Color is a personal choice and every artist I know has their favorite pigments, brands and go-to mixes. My own palette is based on a foundation of primary colors that are mostly Daniel Smith single pigment paints (I avoid tube colors that are already mixes, such as Daniel Smith Sap Green is which is just Quinacridone Gold mixed with Pthalo Green). I choose my paints based on their variety, lightfastness, and range in their properties of staining, opacity, and granulation. I’ve particularly enjoyed Hillary Page’s Guide to Watercolor Paints as a resource and Daniel Smith’s color map for visualizing how pigments relate to each other. While working on studio paintings, I typically use a limited palette, choosing just five or so paints for the whole piece. This helps unify the painting, and also pushes me to explore what mixes are possible. In the field, though, I indulge in bringing a greater range of colors and before an expedition I spend some time planning my palette. A huge perk of my Pocket Palette is that the pans can be rearranged on the magnetic base—I often change it up!
For my Greenland expedition this spring, I planned for two palettes, giving me a total of 28 pigments. I knew from my previous work in Greenland that I would encounter a brilliant atmosphere of big skies, and reflected light from snow and ice. With ice I also anticipated a range of deep blues, as well as textured rocks of muted brown and grey. Finally, I considered the colorful Greenlandic villages that punctuate the vast landscape! I compiled my favorite colors and added some extra yellows and reds I was curious to experiment with (Sennelier Lemon Yellow, and Daniel Smith Cadmium Yellow Deep, Quinacridone Red, and Pyrrol Red).
I filled my pans with paints in the Copenhagen airport hotel, the night before I flew to Greenland. I let the pigment dry overnight to a hard pan to avoid making a sticky mess of my palettes.
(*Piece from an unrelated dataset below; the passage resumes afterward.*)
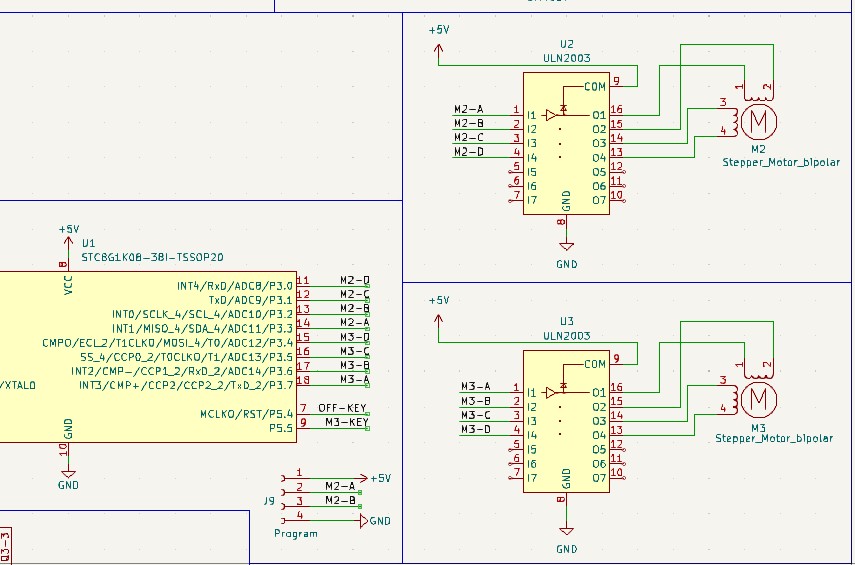
Task: Select the +5V power symbol above U1
Action: point(68,236)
While in the field, I like to think about developing my “palette of place.” I sketch and paint as much as possible and also note my observations. I use my camera and audio recorder to create additional source material. Color notes are particularly invaluable and I often use them as the basis for studio paintings.
In the end, there’s just nothing like being out and about with a sketchbook! Whether you have time for to complete a full painting, a quick sketch, or just jot down some notes, the simple act of paying attention cultivates our awareness and appreciation. As my husband said in our wedding vows, “you see the world in amazing colors… ‘a pretty sunset’ becomes cadmium yellow, pyrrol orange, alizeran crimson, cerulean blue, cobalt, and indanthrone blue.” Happy painting!
4 Responses to “Palette Choices”
What a great post! I love your thoughts about “palettes of place” and I especially appreciate your links to the Daniel Smith color map and the “Guide to Watercolor Paints”. It never occurred to me to choose my paints with a thought to where I was going to be sketching.
We who are beginners salute you — we need all the help we can get!
Thank you! Yes, I like to expand my foundation colors with extras depending on where I’m going. For example my palette for Alaska last year had more greens (I love Windsor Newton’s Chromium Oxide). I encourage you to find your favorite fundamental colors (magenta, red, orange, yellow, cyan, blue) and see how far you can push their mixes! New colors in their fresh tubes of paint are very seductive and I try to resist bringing too many into my palette at once.
What would you suggest as a base for a 12 color palette? Thanks!
Hi Cathy, a good value place to start with Daniel Smith is the Essential 8 set plus a few extras. http://www.danielsmith.com/Item–i-285-250-188-LIST. Some of my favorites I’d suggest supplementing that with are Indanthrone Blue, Lunar Earth, Pthalo Green, Deep Scarlet, Carbizole Violet, and Quinacridone Gold. I also like to carry Zinc White Gouache, a water-based opaque paint that can be mixed with watercolors. I use it when sketching on light tan paper, or sometimes use is it (sparingly) to add small white elements on top of dried watercolors. Good luck!